▸ **What is required**: Retype the passage of the Oak Hill Terrace fire article between "She’s in the" and "Hotel in Conshohocken.", inclusive, with no changes.

▸ **Selected excerpt**:
_ _ _ _ _ _ _

A two-alarm fire on May 24 displaced 150 residents of the Oak Hill Terrace Apartments in Penn Valley, putting a scare into many of them as they were awakened in the early morning hours.
Three people were hospitalized for smoke inhalation, including Joan Rayfield.
Rayfield, 80, had to be rescued by firemen after she lost consciousness and collapsed in the hallway on the second floor as she tried to exit the building. She lives in unit 208, directly across from where the fire started.
She remembers walking into the dark, smoky hallway, banging on doors and yelling for help as she tried to find the exit.
“It was getting harder to breathe, and I guess I just gave up and that was it. They told me they found me on the floor,” she said. “It was horrible. I thought I was dead. I came to basically as they were dragging me out of there.”
She was taken to Lankenau Medical Center and administered oxygen. She sustained damage to her esophagus from smoke inhalation, as well as rug burns and scrapes. She is recovering at her son’s Penn Valley home.
Lower Merion Fire Chief Charles McGarvey confirmed the fire started on the second floor in a unit where firefighters encountered hoarding conditions as they attacked the blaze.
“The official cause is undetermined, but it appears to have started on top of the stove,” McGarvey said.
The building, where NBA Hall of Famer Charles Barkley owns a condo, has a large number of Jewish residents.
Susan Baron, an advertising account executive at the Jewish Exponent who lives on the third floor, heard her fire alarm go off at 2:15 a.m. She went downstairs to investigate.
“When I got to the second floor you couldn’t see through the window — it was covered in smoke,” she said. She went outside and called 911.
“I heard the sliding glass door explode from the heat and the flames gushing out (of the apartment),’” she said.
Firemen and police soon arrived on the scene, along with the American Red Cross. The latter organization is providing families with shelter in hotel rooms rather than large indoor spaces like gymnasiums during the coronavirus pandemic.
“We were prepared to issue lodging for everyone who needed it, but everyone there had insurance and had arrangements already made,” said Dave Skutnik, regional communications director for American Red Cross Southeastern Pennsylvania.
“Our disaster responders, who are 90% volunteers, were out there just to provide support, emotional support. It’s really tough on families during COVID-19, and then you put a fire on top of it,” he said.
Jay Steinberg, a former senior leadership philanthropy officer with the Jewish Federation of Greater Philadelphia, was staying with his daughter’s family at the time. He didn’t see the damage until later in the day.
“We had been evacuated before for false alarms, so I didn’t expect it to be this bad,” he said.
Lois Kaminsky was staying at her second home in Margate, New Jersey, when the fire occurred. Her business, Home Care Options, which she runs from home, is now displaced. She returned to her second-floor apartment to recover files and was overcome by the smell.
“I was wearing double masks because of COVID-19, but the smell was beyond. I’ve never smelled anything like it,” she said.
She’s in the process of transferring her agency, which provides home care for the elderly and disabled, to her house in Margate.
For other residents, finding new housing was complicated by the coronavirus pandemic. Many are staying at the Marriott Hotel in Conshohocken.
“We’re very lucky. We’re trying our best to make it a home the best that we can,” Betsy Klausman said of the hotel room where she and her husband, Michael, are staying.
“There are no services. No maid service, no restaurant, no bar, no room service. The only thing we have is a room. Consequently, I am making the beds, and my husband is spraying the bathroom with Lysol,” she said.
The couple has made trips back to their apartment to pick up essential items.
“The second floor where the fire took place looks like a war zone,” she said.

_ _ _ _ _ _ _

▸ **Data under study**:
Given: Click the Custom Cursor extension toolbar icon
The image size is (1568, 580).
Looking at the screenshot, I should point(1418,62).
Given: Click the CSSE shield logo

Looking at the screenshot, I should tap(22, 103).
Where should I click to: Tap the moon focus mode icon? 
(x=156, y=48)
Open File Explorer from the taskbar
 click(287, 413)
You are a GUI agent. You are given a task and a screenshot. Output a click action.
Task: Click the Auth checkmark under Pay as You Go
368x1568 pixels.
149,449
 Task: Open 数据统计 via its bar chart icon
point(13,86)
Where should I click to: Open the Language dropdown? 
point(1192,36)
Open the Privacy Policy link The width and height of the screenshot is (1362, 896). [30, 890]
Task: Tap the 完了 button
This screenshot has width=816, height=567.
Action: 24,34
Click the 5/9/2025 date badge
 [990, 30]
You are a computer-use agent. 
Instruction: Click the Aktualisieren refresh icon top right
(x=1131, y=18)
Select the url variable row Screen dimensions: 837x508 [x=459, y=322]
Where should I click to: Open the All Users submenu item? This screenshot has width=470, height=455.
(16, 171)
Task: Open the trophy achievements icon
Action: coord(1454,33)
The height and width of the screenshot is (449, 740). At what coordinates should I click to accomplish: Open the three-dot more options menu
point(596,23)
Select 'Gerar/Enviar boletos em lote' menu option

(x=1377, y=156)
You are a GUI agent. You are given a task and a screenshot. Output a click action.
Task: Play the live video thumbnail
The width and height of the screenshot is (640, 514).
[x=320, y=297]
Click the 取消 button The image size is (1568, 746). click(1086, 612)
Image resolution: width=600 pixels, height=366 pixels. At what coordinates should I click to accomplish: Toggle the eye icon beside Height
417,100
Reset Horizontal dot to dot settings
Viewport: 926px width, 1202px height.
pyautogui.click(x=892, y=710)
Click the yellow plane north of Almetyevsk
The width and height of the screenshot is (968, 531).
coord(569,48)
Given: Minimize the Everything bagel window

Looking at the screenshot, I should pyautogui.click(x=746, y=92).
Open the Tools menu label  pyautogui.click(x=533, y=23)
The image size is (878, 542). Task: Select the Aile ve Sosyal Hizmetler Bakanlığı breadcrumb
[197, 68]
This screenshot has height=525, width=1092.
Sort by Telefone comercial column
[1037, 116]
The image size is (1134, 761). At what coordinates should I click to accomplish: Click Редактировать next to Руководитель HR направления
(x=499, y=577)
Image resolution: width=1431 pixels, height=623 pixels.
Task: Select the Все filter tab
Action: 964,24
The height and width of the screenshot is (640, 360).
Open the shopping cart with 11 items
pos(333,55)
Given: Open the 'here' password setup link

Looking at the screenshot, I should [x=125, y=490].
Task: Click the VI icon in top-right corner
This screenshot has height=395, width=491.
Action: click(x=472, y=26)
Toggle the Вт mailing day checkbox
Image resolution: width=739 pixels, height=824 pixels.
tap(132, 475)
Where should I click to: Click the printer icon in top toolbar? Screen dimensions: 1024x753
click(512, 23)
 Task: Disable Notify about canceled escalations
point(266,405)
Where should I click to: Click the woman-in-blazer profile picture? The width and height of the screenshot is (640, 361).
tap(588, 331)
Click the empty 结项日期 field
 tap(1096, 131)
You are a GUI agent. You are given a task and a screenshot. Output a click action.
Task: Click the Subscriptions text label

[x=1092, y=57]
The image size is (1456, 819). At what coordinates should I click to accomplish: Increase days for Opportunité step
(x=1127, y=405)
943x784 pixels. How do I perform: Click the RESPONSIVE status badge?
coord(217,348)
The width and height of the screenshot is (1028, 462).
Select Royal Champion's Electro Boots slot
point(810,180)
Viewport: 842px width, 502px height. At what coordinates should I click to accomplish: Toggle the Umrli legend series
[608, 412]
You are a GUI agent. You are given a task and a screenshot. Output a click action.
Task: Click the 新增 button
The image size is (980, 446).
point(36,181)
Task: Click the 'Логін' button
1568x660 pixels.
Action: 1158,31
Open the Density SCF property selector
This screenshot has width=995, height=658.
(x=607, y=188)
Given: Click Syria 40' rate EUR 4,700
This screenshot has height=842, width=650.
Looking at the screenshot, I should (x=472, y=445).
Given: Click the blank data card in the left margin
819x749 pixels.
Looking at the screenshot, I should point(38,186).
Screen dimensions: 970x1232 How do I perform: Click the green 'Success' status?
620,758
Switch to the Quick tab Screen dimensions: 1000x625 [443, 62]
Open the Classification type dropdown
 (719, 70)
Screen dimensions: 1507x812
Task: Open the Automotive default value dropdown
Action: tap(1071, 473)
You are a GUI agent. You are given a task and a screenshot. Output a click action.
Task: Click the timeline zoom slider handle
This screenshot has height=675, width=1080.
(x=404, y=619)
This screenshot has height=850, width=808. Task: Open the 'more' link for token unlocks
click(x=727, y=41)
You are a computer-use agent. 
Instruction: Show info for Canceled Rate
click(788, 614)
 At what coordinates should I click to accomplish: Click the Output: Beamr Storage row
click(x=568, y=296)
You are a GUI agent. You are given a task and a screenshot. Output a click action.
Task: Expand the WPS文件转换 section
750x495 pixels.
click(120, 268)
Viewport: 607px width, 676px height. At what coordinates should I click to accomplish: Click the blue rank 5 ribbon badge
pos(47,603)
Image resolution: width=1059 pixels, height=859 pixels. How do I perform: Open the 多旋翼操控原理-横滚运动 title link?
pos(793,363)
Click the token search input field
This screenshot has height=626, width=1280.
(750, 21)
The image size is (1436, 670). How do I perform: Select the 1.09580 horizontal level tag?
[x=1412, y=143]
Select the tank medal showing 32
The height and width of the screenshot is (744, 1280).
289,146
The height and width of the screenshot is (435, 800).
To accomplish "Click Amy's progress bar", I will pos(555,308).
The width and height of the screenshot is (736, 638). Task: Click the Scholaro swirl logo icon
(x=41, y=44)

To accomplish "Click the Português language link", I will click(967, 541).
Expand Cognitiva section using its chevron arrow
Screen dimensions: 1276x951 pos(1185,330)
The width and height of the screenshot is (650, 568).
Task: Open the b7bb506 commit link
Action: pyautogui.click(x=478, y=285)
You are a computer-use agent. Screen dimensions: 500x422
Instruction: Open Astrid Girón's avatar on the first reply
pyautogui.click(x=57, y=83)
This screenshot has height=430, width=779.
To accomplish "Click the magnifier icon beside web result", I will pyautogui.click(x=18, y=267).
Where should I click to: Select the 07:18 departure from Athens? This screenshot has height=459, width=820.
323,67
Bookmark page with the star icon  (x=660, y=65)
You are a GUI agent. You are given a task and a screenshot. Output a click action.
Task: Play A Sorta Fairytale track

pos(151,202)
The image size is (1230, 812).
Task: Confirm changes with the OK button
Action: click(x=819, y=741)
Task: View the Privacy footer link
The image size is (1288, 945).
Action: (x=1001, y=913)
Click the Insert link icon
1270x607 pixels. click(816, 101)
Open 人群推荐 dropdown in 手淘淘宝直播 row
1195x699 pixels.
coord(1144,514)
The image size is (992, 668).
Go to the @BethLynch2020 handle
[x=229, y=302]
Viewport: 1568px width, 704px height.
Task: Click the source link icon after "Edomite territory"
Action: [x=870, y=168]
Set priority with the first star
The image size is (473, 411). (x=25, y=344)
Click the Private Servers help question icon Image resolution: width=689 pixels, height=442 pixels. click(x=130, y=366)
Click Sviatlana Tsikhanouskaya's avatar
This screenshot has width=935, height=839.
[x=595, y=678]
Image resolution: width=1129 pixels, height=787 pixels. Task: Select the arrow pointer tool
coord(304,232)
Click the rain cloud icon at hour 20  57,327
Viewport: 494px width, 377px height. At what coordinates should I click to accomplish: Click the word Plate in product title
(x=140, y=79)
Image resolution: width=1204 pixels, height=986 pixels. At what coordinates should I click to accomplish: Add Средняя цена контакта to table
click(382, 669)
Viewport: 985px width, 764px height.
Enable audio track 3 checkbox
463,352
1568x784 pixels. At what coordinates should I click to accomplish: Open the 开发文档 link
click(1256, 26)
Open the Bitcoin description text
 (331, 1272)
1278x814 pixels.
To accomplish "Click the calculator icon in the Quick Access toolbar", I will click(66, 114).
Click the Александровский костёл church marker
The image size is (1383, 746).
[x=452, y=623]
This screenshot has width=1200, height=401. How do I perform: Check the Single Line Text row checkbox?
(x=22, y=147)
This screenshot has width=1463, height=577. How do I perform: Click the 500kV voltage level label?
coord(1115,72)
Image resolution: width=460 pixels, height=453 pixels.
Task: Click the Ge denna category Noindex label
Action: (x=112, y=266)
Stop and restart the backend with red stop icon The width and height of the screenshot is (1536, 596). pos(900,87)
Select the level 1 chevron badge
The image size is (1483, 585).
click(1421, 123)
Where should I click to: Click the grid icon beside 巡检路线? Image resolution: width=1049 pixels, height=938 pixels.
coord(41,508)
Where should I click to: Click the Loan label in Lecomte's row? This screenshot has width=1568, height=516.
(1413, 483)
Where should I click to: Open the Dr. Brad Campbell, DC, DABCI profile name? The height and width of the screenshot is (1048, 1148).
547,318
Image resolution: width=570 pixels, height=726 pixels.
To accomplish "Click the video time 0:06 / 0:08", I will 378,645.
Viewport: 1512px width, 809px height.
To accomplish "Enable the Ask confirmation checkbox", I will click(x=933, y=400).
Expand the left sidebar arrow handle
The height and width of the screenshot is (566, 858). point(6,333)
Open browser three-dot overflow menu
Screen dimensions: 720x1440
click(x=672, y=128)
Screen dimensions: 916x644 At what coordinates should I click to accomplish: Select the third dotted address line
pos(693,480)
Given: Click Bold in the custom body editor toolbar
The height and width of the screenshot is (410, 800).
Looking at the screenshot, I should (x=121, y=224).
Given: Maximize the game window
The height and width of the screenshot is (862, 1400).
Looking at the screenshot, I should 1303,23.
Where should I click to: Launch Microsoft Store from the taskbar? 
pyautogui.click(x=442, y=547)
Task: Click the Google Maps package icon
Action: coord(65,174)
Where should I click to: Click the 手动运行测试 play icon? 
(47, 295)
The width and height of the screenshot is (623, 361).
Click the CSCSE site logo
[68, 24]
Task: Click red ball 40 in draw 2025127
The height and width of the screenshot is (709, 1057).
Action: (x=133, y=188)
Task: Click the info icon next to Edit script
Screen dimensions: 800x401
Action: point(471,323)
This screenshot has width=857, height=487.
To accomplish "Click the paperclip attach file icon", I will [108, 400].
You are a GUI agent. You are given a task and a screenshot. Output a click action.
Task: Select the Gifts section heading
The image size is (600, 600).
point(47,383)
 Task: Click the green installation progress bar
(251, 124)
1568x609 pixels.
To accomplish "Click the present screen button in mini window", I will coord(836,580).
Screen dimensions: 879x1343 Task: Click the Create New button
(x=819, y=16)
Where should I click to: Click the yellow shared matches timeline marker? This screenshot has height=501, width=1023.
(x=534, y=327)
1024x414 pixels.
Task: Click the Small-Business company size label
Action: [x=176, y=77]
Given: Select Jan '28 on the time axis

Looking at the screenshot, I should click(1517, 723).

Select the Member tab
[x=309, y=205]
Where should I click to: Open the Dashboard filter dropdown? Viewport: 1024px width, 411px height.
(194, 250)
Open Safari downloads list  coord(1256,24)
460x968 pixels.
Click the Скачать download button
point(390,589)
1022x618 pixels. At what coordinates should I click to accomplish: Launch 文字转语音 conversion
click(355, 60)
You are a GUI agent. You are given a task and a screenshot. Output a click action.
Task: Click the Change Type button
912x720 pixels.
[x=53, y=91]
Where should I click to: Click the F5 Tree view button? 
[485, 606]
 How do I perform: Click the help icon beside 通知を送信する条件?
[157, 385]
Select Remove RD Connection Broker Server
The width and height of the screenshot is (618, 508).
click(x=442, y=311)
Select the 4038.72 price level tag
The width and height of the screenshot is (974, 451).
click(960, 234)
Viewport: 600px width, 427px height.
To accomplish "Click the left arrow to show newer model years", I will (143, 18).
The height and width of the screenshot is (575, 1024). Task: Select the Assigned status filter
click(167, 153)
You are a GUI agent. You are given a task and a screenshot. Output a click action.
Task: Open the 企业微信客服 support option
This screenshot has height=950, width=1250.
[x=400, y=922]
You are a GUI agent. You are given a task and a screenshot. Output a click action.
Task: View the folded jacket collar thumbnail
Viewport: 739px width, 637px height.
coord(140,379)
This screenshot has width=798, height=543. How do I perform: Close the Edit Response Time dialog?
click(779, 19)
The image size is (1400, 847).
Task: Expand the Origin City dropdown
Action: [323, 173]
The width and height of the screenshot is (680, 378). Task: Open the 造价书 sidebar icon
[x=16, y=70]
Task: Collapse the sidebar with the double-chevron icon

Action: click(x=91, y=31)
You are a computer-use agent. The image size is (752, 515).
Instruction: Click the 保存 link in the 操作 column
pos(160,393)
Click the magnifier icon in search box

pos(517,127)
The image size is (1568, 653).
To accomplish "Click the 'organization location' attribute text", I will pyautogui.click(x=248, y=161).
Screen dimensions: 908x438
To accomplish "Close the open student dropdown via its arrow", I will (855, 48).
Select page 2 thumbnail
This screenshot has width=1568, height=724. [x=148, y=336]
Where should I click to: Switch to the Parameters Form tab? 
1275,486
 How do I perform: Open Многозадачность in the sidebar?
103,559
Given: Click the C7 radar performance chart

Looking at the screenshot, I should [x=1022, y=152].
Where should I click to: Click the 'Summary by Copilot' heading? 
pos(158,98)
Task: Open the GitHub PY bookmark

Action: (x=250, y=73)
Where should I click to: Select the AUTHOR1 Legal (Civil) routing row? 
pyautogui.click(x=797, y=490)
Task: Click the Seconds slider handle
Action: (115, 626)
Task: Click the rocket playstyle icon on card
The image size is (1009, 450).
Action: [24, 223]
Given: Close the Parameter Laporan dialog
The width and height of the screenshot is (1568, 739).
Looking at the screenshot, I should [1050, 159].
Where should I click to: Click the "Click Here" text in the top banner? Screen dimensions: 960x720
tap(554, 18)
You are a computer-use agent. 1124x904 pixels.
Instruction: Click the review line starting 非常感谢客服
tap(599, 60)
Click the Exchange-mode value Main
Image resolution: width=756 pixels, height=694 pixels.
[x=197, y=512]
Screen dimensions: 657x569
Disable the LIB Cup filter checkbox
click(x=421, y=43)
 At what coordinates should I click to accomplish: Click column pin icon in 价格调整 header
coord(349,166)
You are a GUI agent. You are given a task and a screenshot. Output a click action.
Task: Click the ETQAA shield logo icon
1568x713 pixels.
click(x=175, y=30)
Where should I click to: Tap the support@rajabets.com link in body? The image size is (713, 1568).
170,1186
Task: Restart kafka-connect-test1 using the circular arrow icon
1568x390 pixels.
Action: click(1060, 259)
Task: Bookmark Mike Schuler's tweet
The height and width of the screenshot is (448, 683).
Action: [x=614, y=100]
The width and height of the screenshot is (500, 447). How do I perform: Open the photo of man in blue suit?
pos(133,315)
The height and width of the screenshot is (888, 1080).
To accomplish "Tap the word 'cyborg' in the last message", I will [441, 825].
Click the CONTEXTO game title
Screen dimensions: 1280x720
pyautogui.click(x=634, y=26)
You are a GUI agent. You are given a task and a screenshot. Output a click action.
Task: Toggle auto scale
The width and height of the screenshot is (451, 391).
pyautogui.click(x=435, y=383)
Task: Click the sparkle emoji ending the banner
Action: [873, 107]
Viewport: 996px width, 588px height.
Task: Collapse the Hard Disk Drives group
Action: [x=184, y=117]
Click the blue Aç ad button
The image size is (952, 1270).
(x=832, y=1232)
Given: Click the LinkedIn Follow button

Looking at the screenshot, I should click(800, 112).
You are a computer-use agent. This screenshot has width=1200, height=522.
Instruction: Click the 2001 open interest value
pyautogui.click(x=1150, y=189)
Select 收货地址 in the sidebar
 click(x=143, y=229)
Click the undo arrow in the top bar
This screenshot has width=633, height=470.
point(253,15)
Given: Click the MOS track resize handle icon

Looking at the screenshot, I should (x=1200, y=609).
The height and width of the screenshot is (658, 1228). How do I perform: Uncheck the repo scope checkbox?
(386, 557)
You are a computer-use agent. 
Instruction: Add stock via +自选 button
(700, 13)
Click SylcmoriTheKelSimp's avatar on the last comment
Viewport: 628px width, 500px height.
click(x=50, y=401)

_ _ _ _ _ _ _

▸ **Your response**:
She’s in the process of transferring her agency, which provides home care for the elderly and disabled, to her house in Margate.
For other residents, finding new housing was complicated by the coronavirus pandemic. Many are staying at the Marriott Hotel in Conshohocken.